Given a triangle with vertices **V1**, **V2**, and **V3**, any point **P** on the plane of that triangle can be specified by three weighting factors **b1**, **b2**, and **b3**, each of which indicates how much relative influence the corresponding triangle vertex contributes to the location of the point, as specified in the following formulas.

Px = (b1 * V1x) + (b2 * V2x) + (b3 * V3x); Py = (b1 * V1y) + (b2 * V2y) + (b3 * V3y); Pz = (b1 * V1z) + (b2 * V2z) + (b3 * V3z);

Such triple-weighting factors **b1**, **b2**, and **b3** are called *barycentric coordinates*.
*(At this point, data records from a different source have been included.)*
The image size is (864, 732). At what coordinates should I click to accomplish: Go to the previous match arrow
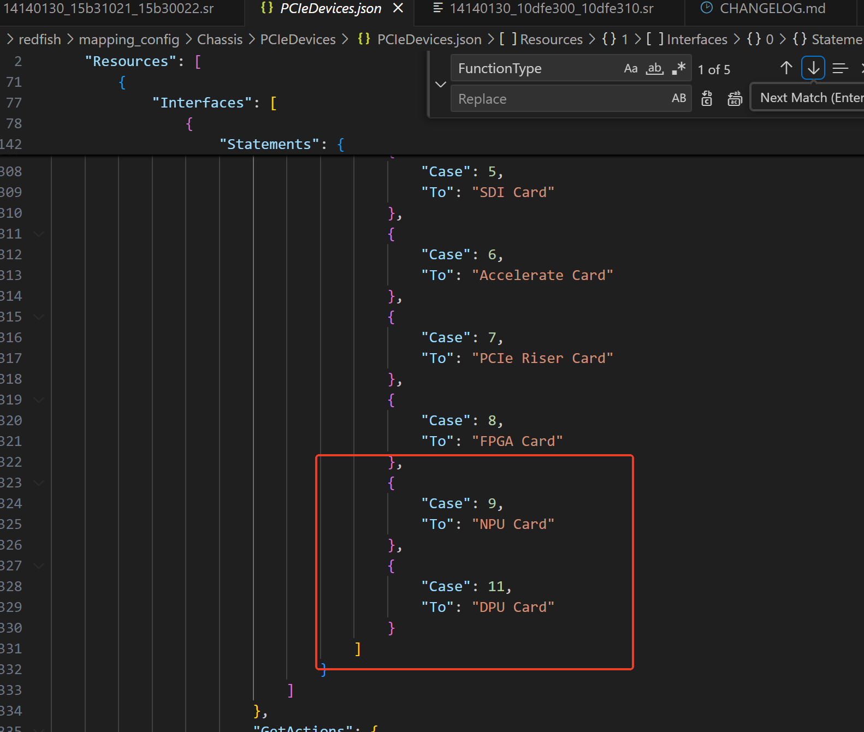(x=786, y=68)

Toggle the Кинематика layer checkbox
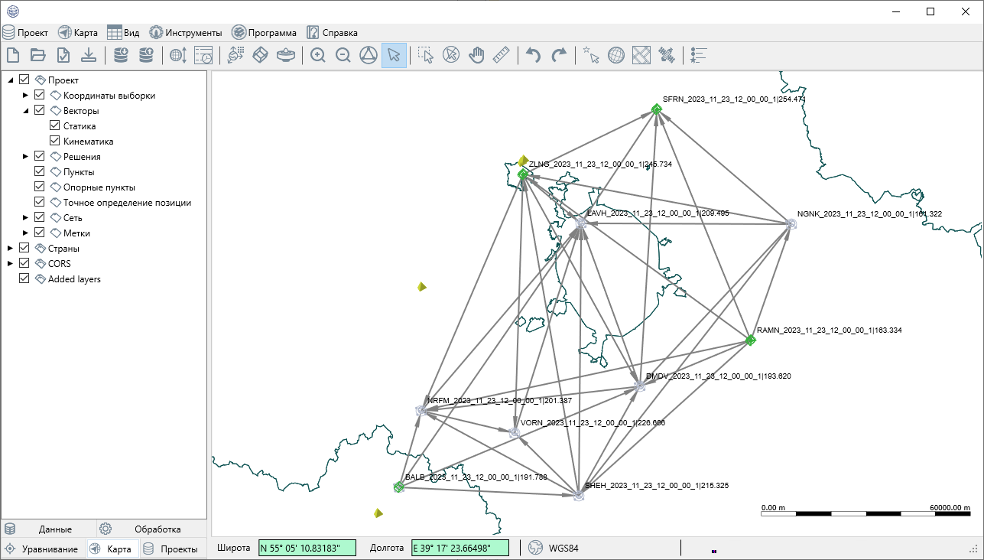[55, 142]
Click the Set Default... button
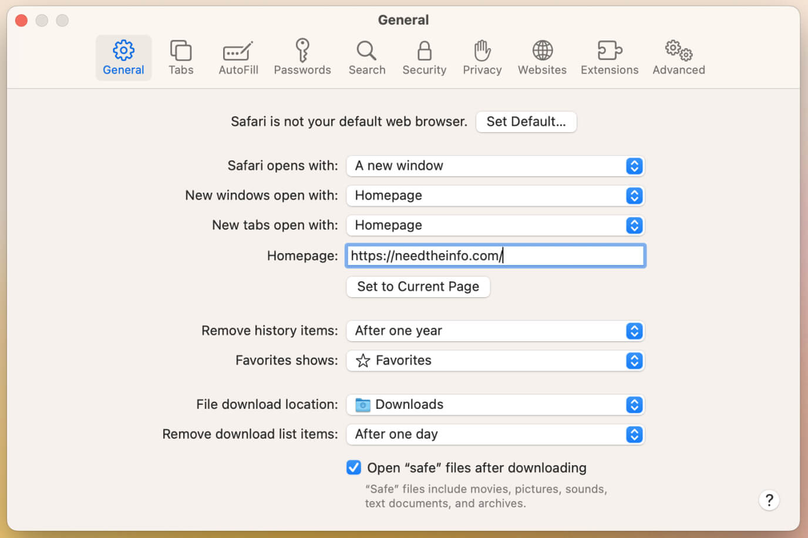This screenshot has width=808, height=538. coord(526,122)
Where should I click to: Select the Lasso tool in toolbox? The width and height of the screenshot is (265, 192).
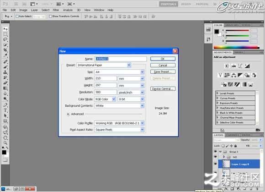coord(5,40)
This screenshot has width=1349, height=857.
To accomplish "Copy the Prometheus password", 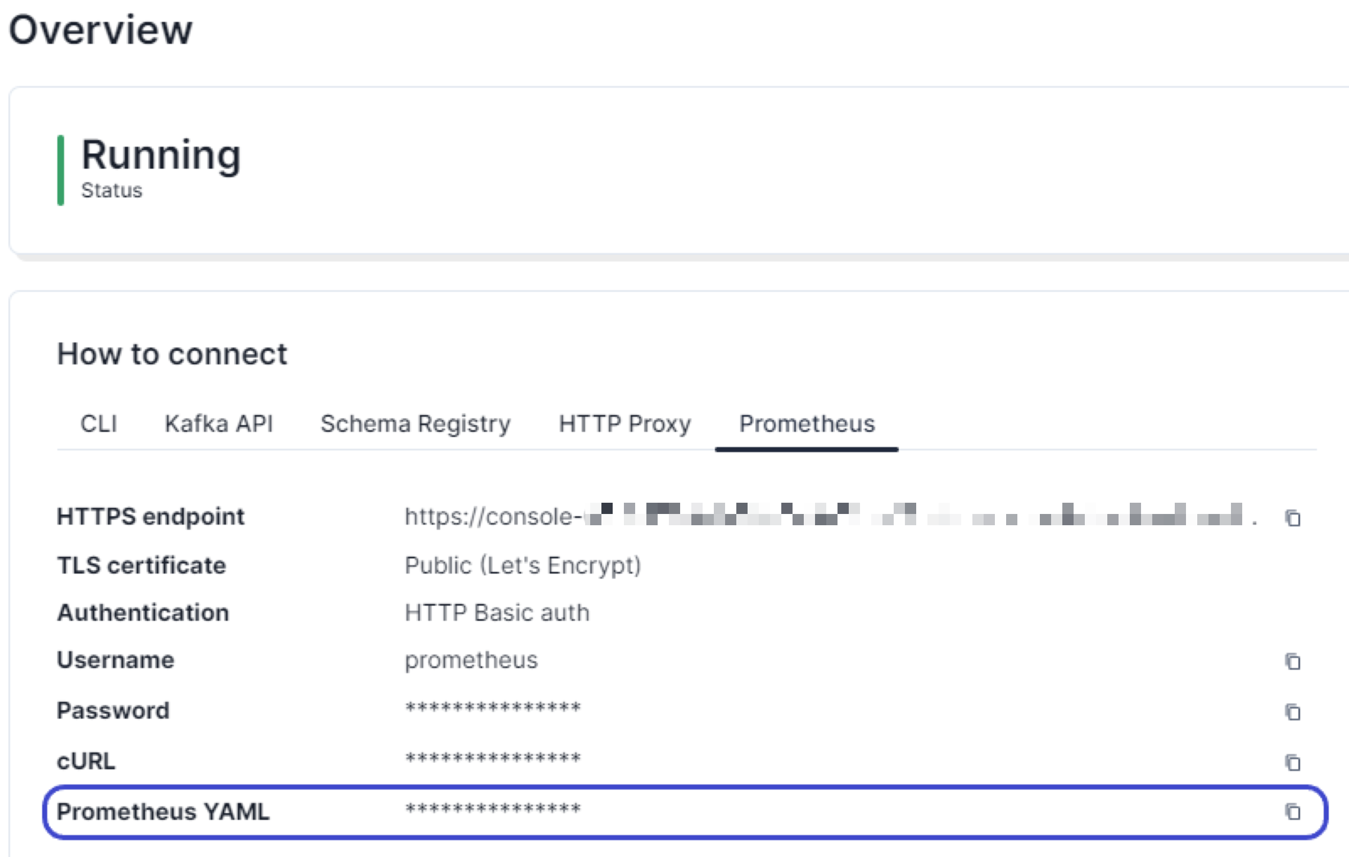I will tap(1293, 711).
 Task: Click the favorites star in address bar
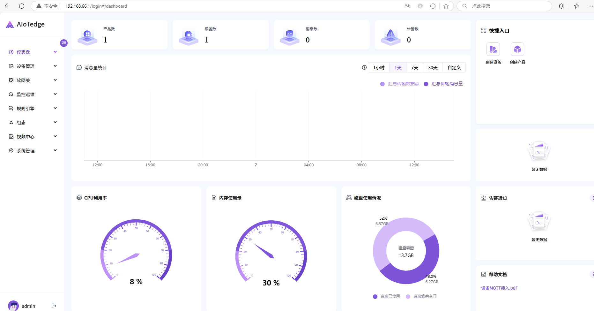tap(446, 6)
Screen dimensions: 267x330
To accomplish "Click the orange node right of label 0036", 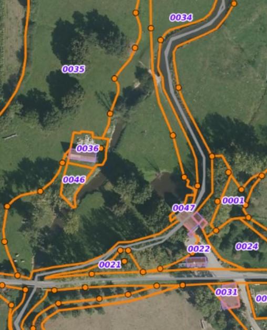I will click(x=101, y=148).
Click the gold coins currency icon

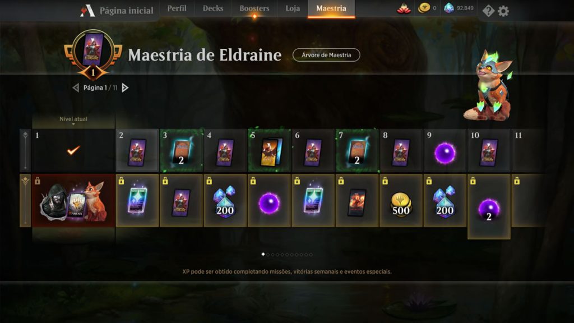tap(424, 8)
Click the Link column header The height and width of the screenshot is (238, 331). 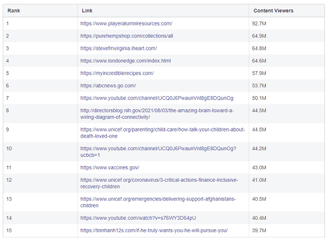click(x=87, y=10)
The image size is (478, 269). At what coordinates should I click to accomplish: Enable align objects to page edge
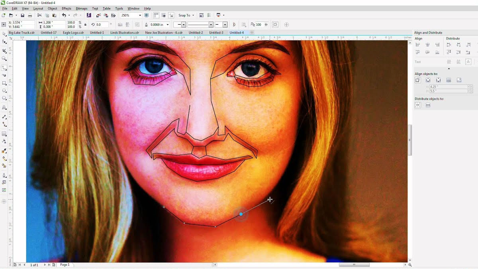click(428, 80)
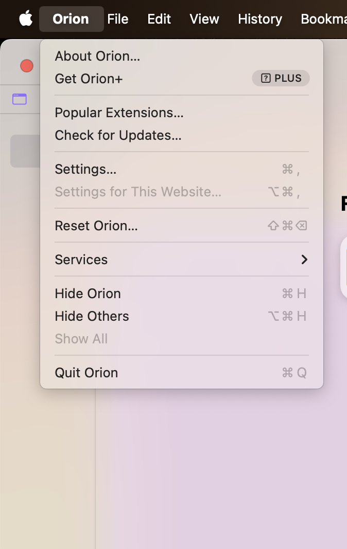
Task: Open the History menu
Action: click(260, 19)
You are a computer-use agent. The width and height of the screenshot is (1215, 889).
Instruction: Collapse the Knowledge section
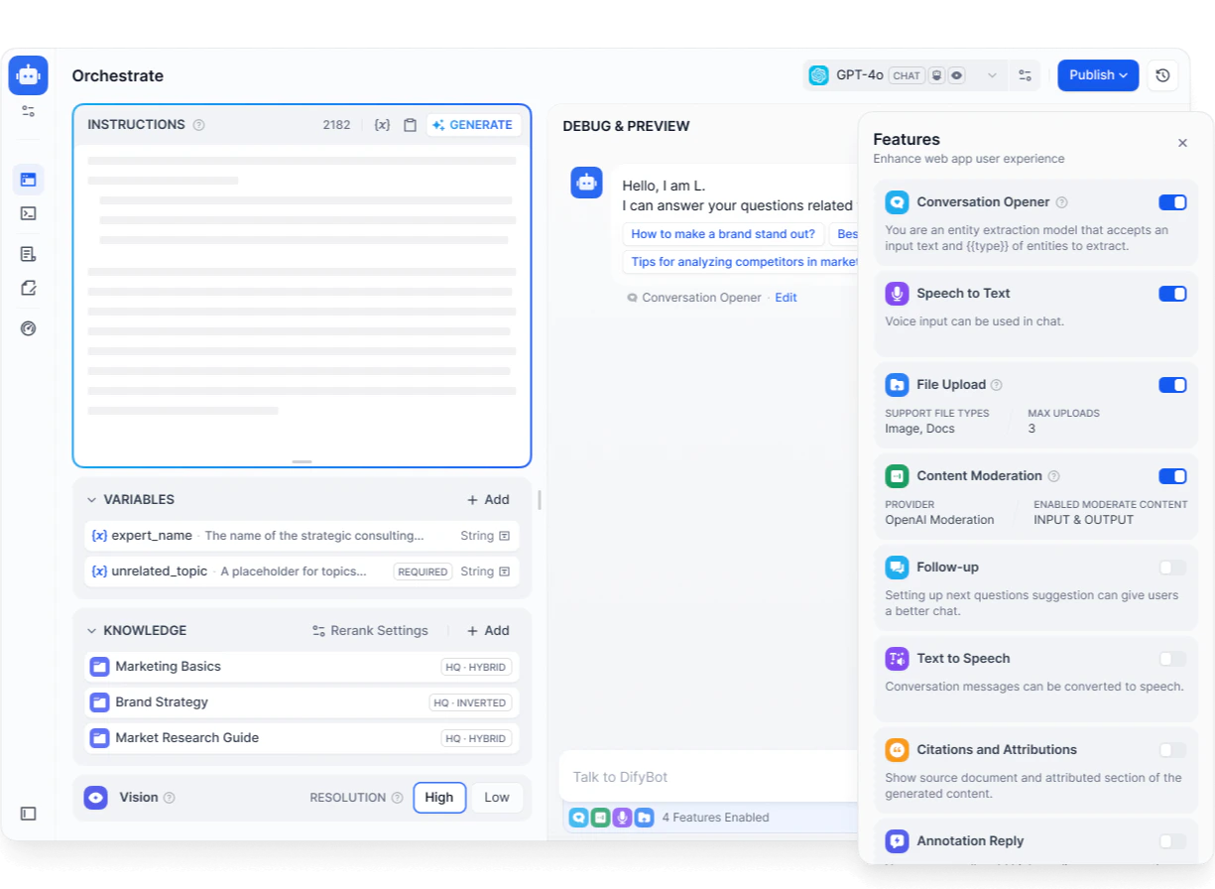pyautogui.click(x=90, y=630)
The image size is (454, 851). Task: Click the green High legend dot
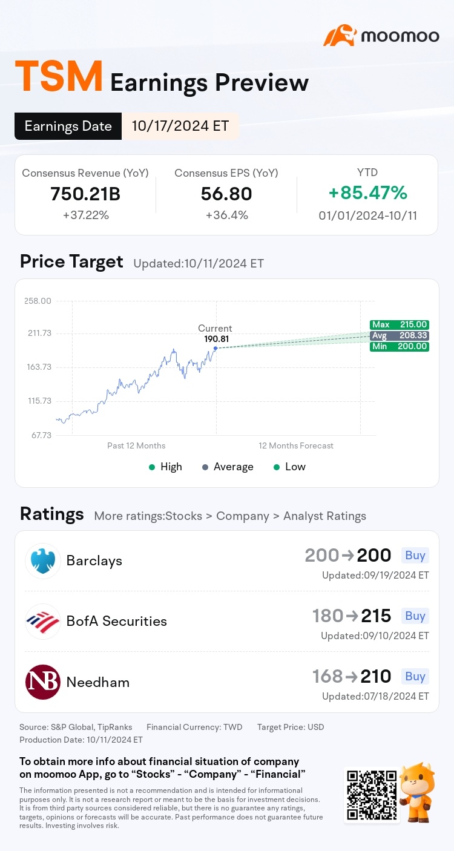tap(152, 467)
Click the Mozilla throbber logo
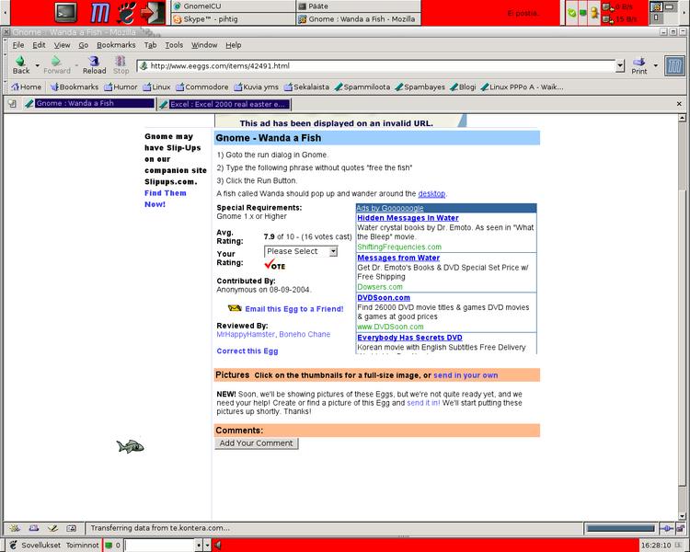 pos(673,65)
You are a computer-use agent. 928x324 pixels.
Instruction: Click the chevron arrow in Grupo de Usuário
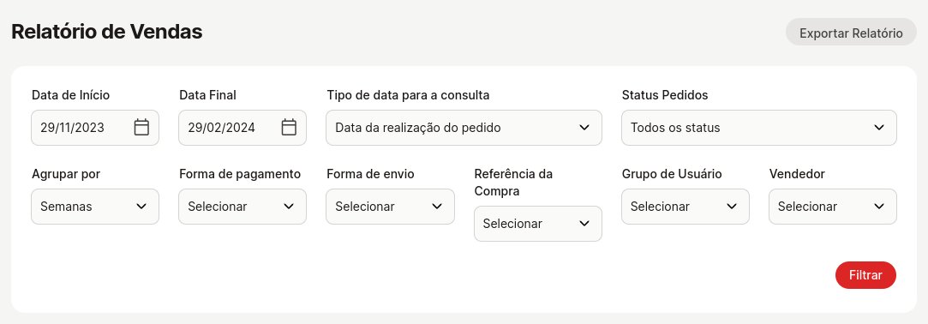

Barycentric coordinates express relative weights, meaning that **(k * b1)**, **(k * b2)**, and **(k * b3)** are also coordinates of the same point as **b1**, **b2**, and **b3** for any positive value of **k**.

If a set of barycentric coordinates is normalized so that: **b1 + b2 + b3 = 1**, the resulting coordinates are unique for the point in question, and are known as *areal* coordinates. When normalized in this way, only two coordinates are needed, say **b2** and **b3**, since **b1** is known to equal **(1** − **b2** − **b3)**.

## What MathHelper Barycentric Does

On an axis **a** (**a** being the x-, y-, or z-axis), the MathHelper.Barycentric method takes three triangle vertex coordinates on that axis (**V1a**, **V2a**, and **V3a**), and two areal coordinates **b2** and **b3** of some point **P** (**b2** is the *amount1* argument, and **b3** is the *amount2* argument). The **b2** coordinate relates to vertex **V2**, and the **b3** coordinate relates to **V3**.

Barycentric then calculates the Cartesian coordinate of **Pa** as follows:

Pa = ( (1 - b2 - b3) * V1a ) + (b2 * V2a) + (b3 * V3a);

Thus, to calculate the x-axis Cartesian coordinate of **P**, you would pass the x-coordinates of the triangle vertices to Barycentric together with the approproiate areal coordinates of **P**.